Harry Potter was found by Gomez and his future for ever changed. Harbinger Addams lives in this world now, and he is coming to Hogwarts for his NEWTs.

Notes:

Canon, what’s canon?
Harry is a year older,
Voldemort doesn’t actually exist anymore, or if he does, it’s not our problem,
TW for this first chapter:
Blood, gore (?), knife, death

(See the end of the work for more notes.)

Chapter 1: 1. Those Who Would Subdue Us

Chapter Text

 

The boy was seven years old still, though he would only be for one more day. He was sure no one would take notice of him being one year older again, no one but himself. Like no one took notice of him now, in his cupboard, though not actually his, his uncles cupboard under the stairs in his uncles house, where the large man lived with his stick-like wife and a son that seemed to imitate his father already, at eight years old.

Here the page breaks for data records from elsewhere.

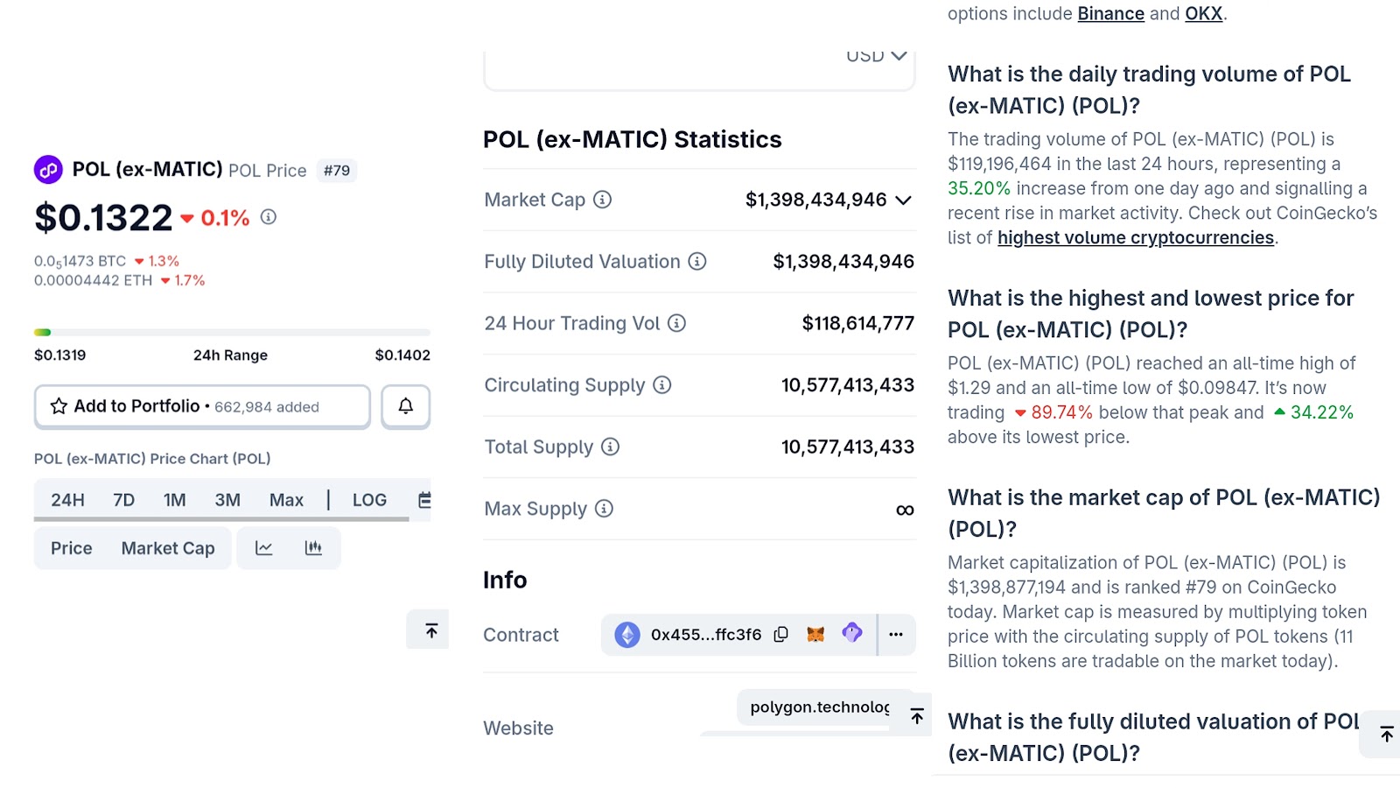Show Circulating Supply info icon

662,385
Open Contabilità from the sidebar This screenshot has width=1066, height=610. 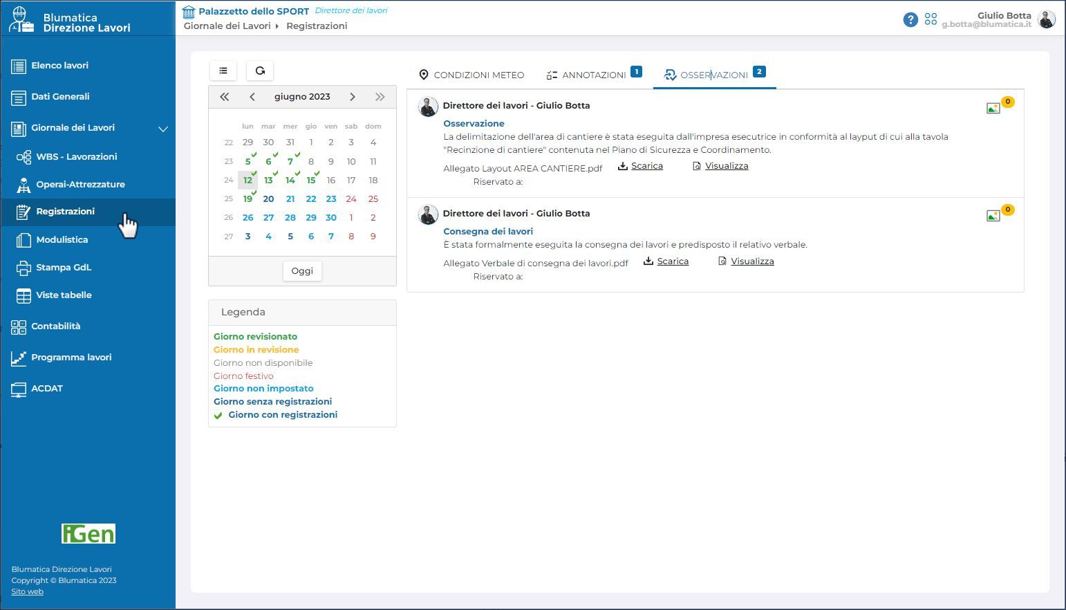coord(55,326)
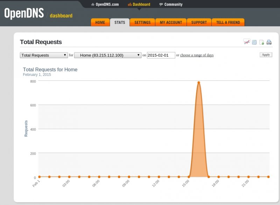Image resolution: width=280 pixels, height=205 pixels.
Task: Open the SUPPORT tab
Action: click(x=199, y=22)
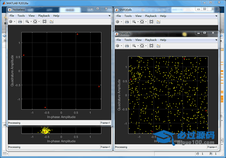
Task: Open Playback menu in Noiseless window
Action: tap(44, 15)
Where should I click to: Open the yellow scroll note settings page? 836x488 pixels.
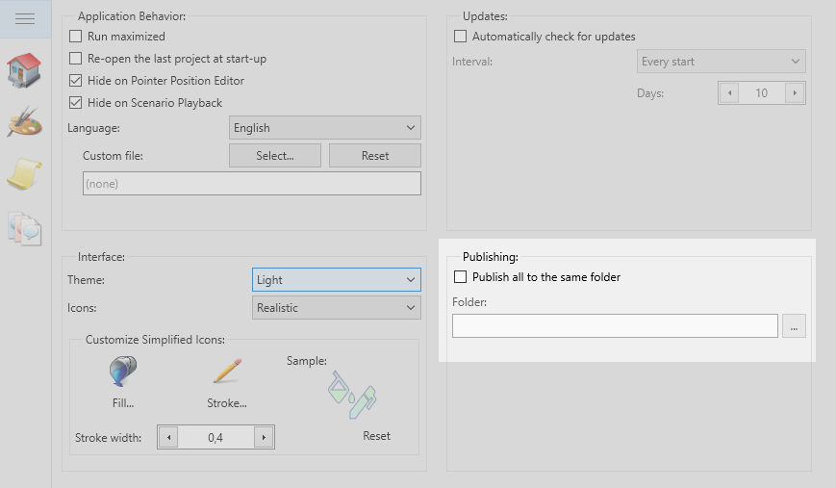click(x=25, y=174)
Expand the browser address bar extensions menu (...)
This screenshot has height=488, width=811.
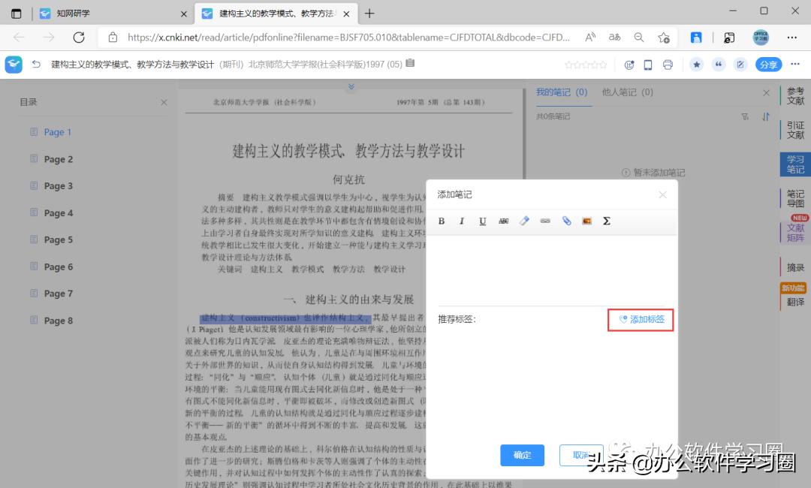(791, 37)
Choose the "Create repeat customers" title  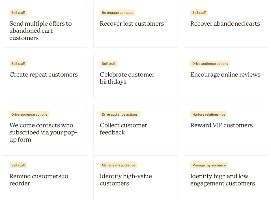[43, 75]
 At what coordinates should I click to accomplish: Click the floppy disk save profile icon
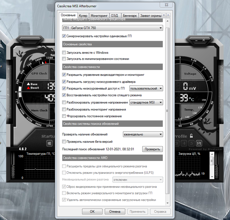(199, 143)
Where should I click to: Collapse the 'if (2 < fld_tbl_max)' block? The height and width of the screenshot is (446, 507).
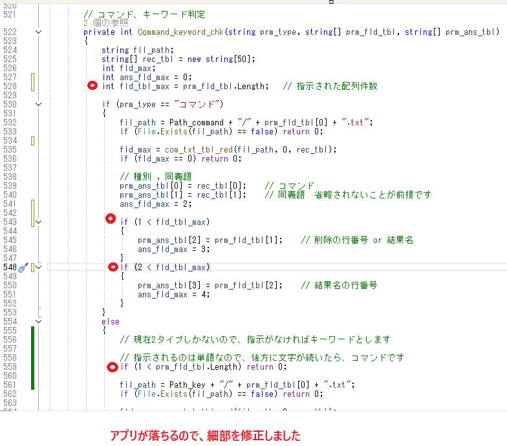pos(38,267)
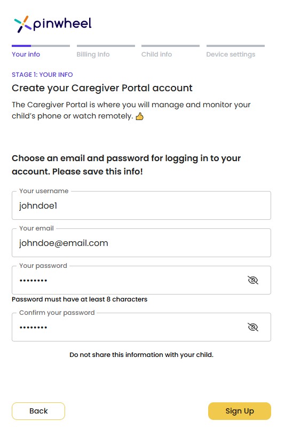Open the Billing Info step
The image size is (285, 437).
click(93, 54)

The boy lay unmoving on the thin mattress as he had every night in the past two months, since the second year of elementary school had let out into the summer holidays. Though now, his ribcage didn't hurt when he breathed and the muscles in his neck moved when commanded. The stillness seemed to have ingrained itself in him over the time he had to seek it to heal.

He kept himself busy fantasizing in his head what he might do to get out of this. Out of this cupboard, out of this house, out of this life. Of course, children can't really see the difference between a fantasy so close to reality and a plan. The boy had had many dreams in his short life, dreams of warmth and smiles, dreams of love, but they had been put to the grave now. Not this one. Not today.

Because the Dursleys had made a mistake, a dangerous one. This evening Aunt Petunia had fed the boy the ration he got when healing, when he was already fully healed. The boy knew he was dangerous, they told him all the time, and he knew he could make things happen sometimes, when he had enough energy to think it. Think it so very much, it came to be. So the boy got up, sat with his back straight, facing the thin door of the cupboard and looked for the energy in his muscles that the food had given him and he spoke to the lock.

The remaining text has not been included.